• EXERCISE DIRECTIONS
Write out, exactly and in full, the line where "At what coordinates" appears together with all lines that follow it in the entries below. Do not include pictures.

[Stored items]
──────────

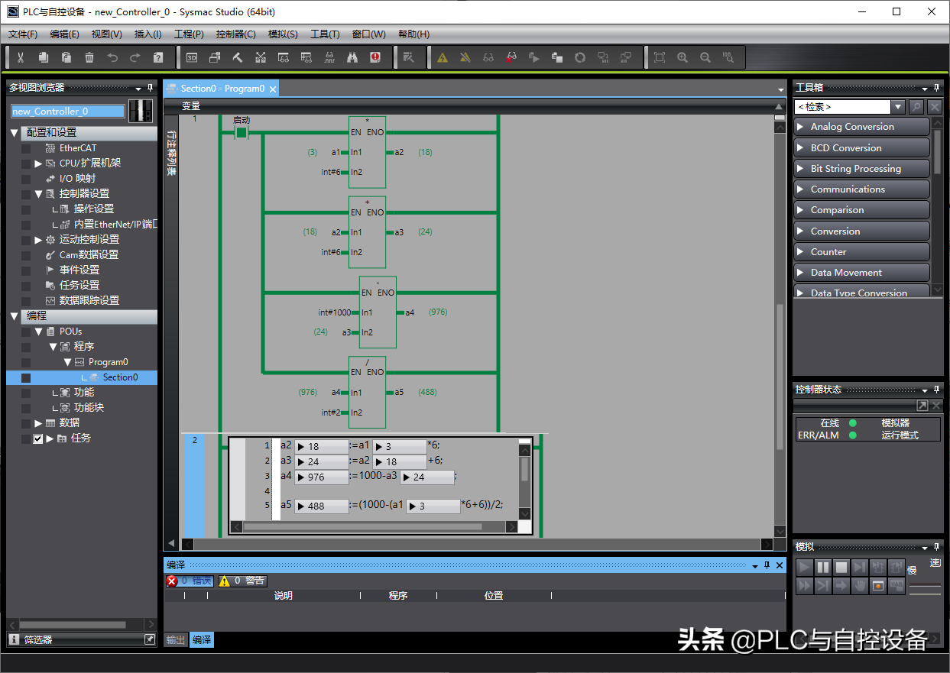Click the yellow warning triangle online icon
The image size is (950, 673).
click(443, 57)
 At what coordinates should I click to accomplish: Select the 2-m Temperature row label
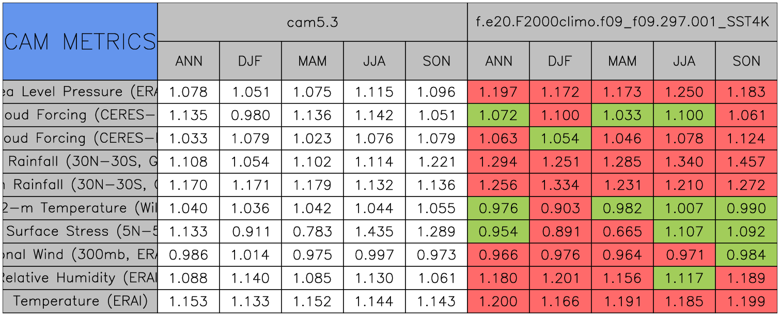(80, 208)
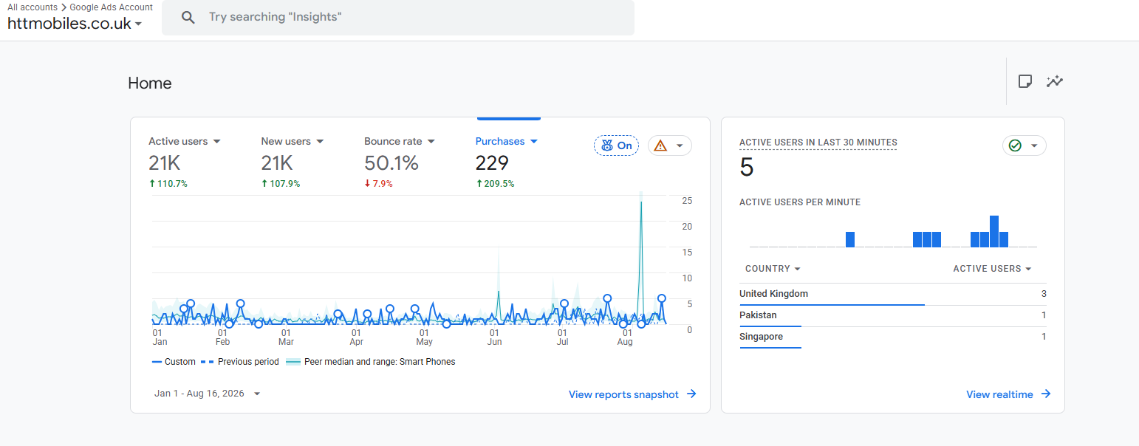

──────────

• OUTPUT BELOW
 At what coordinates should I click to accomplish: Select the 2-m Temperature row label
(80, 208)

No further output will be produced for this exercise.